I have no doubt that people have had their lives ruined, or even died, as the result of flaws in system programming, but is anyone actually tracking this? Is it "countless?"
I'd really like to see an organization when evaluating tools or practices, do an actual risk assessment even just once. Even a hand-wavy conversation where we make 0th-order number-of-zeros estimates on any of the quantities involved in making such a decision.
I'm a huge fan of thorough designs, engineering formalities and quantifying application performance, but if we're building some fast food ordering app is expected to increase sales by 10 percent as soon as it's done and there's no risk from quality or availability or performance of the application (other than the 10 percent extra sales, we expect people to walk in / drive thru like normal if it under-performs on those metrics) then it's obvious the business value is in launching a minimal implementation as soon as possible using tools that optimize for productivity, not safety or performance.
Too often I see dogmatic pure functional TDD line of business app with continuous deployment infrastructure that could break for two weeks at a time without impacting anyone, or the copy-pasted-code-from-google-searches business-critical application that loses money for every hour it's offline but has no software development lifecycle or monitoring or alerting or anything.
It's not "countless" it's "uncountable" because we couldn't agree on what a software caused death was.
In my CS program we had an ethics class that included stories of bad X-ray machine software that overdosed people. Bad, bad bad. I don't think many people died as a direct result, but 10 years later there was probably a spiked cancer incidence. Did software kill people? Well yeah....kinda.
In airplane systems, there have been a number of cases where bad alerting / warning systems basically either misled the pilot or lulled them into a false sense of security prior to events that caused crashes. Did software kill people? Uhm, yes, I think, sort of, but not directly?
It's only when we get fully sentient AI that arms itself and decides to clean up the human pestilence that we'll be able to draw a straight line there. :)
Errors in the software of a MIM-104 Patriot resulted in failure to locate and intercept an incoming missile and the death of 28 soldiers.
http://www.gao.gov/products/IMTEC-92-26
There was no error in the Toyota throttle control system. It was a pedal error with floor mats, and a separate pedal design error for other models.[1], combined with operator error. If you are interested, I highly recommend Malcolm Gladwell's podcast Revisionist History, which did an episode on this[2]. Long story short, your brakes can easily stop your engine at full open throttle, and in not much more space than braking without any throttle. Unfortunately, a foible of human behavior seems to lead us to get flustered and often not do the right thing in situations like these.

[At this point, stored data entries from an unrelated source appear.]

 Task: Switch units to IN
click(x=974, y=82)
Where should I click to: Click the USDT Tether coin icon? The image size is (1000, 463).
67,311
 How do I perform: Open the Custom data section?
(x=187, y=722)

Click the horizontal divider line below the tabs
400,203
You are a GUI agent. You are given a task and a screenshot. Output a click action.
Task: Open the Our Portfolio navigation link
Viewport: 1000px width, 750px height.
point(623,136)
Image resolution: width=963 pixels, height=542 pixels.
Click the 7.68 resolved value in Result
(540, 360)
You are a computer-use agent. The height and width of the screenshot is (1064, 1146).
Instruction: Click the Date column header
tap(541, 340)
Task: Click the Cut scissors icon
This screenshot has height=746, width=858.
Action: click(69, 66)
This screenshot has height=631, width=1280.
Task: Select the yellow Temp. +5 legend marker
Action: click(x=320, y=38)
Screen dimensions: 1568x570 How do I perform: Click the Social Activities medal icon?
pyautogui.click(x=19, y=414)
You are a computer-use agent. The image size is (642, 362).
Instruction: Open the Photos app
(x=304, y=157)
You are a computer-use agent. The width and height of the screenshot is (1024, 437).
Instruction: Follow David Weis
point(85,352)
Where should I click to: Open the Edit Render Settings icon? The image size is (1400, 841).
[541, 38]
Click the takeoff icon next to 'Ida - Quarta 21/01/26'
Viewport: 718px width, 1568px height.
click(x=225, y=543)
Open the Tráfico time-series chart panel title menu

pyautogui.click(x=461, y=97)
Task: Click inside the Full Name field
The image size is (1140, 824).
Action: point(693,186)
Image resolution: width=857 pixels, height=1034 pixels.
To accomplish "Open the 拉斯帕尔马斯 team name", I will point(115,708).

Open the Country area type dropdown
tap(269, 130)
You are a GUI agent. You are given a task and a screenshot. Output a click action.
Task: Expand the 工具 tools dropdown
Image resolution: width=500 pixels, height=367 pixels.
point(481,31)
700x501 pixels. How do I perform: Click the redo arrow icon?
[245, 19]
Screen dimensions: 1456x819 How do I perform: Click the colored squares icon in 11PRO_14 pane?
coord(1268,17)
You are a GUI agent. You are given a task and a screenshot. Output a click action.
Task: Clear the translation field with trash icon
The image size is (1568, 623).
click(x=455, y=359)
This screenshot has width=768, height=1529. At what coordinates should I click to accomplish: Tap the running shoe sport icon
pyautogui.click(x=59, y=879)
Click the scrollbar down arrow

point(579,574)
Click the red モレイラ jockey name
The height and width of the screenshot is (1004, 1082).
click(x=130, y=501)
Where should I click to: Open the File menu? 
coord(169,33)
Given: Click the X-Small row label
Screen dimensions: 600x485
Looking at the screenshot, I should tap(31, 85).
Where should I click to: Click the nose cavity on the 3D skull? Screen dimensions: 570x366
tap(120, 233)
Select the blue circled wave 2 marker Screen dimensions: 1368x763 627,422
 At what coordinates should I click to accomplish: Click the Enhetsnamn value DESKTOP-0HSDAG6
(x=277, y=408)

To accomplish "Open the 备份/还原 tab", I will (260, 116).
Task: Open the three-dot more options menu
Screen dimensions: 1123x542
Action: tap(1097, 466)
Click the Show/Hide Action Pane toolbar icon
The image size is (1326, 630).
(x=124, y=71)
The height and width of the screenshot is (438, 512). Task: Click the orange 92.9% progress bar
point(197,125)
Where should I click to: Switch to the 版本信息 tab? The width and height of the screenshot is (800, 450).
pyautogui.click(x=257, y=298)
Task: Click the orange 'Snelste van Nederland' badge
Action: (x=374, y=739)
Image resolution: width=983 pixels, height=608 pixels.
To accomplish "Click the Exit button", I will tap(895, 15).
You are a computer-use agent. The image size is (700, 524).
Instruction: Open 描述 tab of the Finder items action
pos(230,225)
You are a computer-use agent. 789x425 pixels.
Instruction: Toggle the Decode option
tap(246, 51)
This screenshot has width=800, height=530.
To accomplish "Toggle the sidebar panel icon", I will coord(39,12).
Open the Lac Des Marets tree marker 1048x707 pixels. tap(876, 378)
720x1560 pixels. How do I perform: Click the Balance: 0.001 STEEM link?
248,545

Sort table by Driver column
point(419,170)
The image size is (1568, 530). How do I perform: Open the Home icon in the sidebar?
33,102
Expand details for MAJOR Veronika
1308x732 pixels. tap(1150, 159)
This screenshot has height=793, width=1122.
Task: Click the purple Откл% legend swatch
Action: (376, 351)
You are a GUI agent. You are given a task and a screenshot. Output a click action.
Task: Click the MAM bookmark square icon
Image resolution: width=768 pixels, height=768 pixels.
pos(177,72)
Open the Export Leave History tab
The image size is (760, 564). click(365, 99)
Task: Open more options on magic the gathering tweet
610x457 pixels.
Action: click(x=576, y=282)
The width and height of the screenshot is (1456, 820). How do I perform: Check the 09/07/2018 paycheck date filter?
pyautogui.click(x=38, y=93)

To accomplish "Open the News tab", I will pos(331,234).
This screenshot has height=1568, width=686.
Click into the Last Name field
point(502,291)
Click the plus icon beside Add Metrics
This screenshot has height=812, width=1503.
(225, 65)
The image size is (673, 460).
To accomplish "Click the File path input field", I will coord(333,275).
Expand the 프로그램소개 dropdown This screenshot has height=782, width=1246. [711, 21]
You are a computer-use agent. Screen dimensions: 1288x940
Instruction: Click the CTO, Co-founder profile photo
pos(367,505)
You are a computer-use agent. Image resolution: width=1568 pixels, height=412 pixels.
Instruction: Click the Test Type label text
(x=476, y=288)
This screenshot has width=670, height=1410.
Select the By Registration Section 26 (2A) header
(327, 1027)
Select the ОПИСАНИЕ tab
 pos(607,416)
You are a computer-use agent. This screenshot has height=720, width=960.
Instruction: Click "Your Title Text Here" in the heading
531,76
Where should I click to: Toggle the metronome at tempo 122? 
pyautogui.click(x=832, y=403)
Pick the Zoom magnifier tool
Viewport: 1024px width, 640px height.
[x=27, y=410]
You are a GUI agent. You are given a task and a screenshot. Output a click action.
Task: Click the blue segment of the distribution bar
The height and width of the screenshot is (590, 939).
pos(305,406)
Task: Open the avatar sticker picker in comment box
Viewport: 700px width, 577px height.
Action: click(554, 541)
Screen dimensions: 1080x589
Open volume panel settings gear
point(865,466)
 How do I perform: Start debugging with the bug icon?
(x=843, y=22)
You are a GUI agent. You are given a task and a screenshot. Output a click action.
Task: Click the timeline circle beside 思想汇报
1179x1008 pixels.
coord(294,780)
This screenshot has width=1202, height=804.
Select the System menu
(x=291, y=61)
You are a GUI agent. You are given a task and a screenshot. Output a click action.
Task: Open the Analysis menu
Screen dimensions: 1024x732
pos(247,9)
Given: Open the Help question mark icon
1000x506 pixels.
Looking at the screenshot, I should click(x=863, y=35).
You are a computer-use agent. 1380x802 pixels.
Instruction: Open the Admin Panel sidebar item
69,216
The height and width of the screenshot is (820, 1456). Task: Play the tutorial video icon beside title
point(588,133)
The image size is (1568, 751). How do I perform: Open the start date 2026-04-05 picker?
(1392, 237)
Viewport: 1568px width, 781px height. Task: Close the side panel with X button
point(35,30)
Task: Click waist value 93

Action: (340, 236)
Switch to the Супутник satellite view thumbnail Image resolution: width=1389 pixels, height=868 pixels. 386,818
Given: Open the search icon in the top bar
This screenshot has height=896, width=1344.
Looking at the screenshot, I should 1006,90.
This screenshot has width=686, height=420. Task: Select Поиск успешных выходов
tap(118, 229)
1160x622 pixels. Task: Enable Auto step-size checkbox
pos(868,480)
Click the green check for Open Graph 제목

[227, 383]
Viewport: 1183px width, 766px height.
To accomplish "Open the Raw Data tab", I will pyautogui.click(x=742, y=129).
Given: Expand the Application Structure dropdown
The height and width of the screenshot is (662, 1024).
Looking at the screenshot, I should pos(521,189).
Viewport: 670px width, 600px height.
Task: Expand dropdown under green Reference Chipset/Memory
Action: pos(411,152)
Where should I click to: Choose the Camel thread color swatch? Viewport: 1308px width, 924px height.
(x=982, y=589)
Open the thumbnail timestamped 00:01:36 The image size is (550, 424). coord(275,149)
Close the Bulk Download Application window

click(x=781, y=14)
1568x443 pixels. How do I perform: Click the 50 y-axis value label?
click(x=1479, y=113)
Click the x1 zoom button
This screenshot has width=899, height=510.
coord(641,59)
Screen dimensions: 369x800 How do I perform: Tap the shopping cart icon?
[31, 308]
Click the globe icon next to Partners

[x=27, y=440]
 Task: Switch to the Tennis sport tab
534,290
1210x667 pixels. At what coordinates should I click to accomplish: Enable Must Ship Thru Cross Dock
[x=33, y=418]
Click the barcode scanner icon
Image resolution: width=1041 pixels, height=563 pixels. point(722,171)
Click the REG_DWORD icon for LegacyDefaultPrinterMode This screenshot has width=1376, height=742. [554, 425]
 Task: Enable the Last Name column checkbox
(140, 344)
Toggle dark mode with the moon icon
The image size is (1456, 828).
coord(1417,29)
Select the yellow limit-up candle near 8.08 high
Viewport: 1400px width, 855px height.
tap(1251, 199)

I agree that the pedal design, human error and floor mat problems are much more likely causes. I don't claim it was a software error for sure. My understanding is that indeed no specific software error was identified, but it also was never ruled out for sure. Neither of the two links seem to contain anything to that effect either.
To my memory, the podcast lays out a fairly comprehensive argument that it was just human error in the case of mechanical problems (as we'll as noting the car computers in all the cases show the brake wasn't pushed), and back it up with decades of research showing that this is a common problem, so that's about as close to definitive as you can get in this situation IMHO.
> Errors in the software of the radiation therapy machine Therac-25…
Caused by unsigned 8-bit integer overflow combined with (presumably) treating 0 as falsy. May or may not have been solved by using Rust (but probably wouldn't have because it sounds like a logic error in "clever" code).
> Errors in the software of a MIM-104 Patriot…
Caused by loss of precision in floating-point calculations. Would not have been solved by using Rust.
The other two were more likely human or mechanical than (unspecified) software errors.
Integer overflow is defined to panic in debug builds, and either do that or two's compliment overflow in release builds. The current implementation overflows. However, zero is not false.
I assume that treating 0 as false was intentional in this case (it probably was written in PDP-11 ASM) and a direct translation of the Therac code therefore would be
How many people have died from terrible UIs in apps that are commonly used while driving? Obviously, personal responsibility is primary here, but I don't think the app designers and builders should be absolved of all guilt.
I was just thinking about this the other day when using Spotify in the car. Spotify's UI is pretty good, but after they lost all my saved songs, I've had to resort to only using playlists, which require 3x as many clicks to add a song.
Yes as we move forward we should strive for more safety but 'countless lives lost' looks to blame software for that.
I think realistically we need to ask: would it be a better situation if no system program were allowed for lack of safety. Because I think humanity in general is better with existence of unsafe software vs no software exist at all unless it is safe as per rigorous safety standards.
It was a dumb statement unless he meant... given context of software maintenance... lives "wasted" toiling away on C or C++ monoliths. There are indeed countless lives and billions wasted on that that might be reduced or situation improved by better tooling.
Even by solving safety, erros in software will still happen. The software errors cited are much more about bad engineering, something that can't be solved by safety only.
I have no doubt that people have had their lives ruined, or even died, as the result of flaws in system programming, but is anyone actually tracking this? Is it "countless?"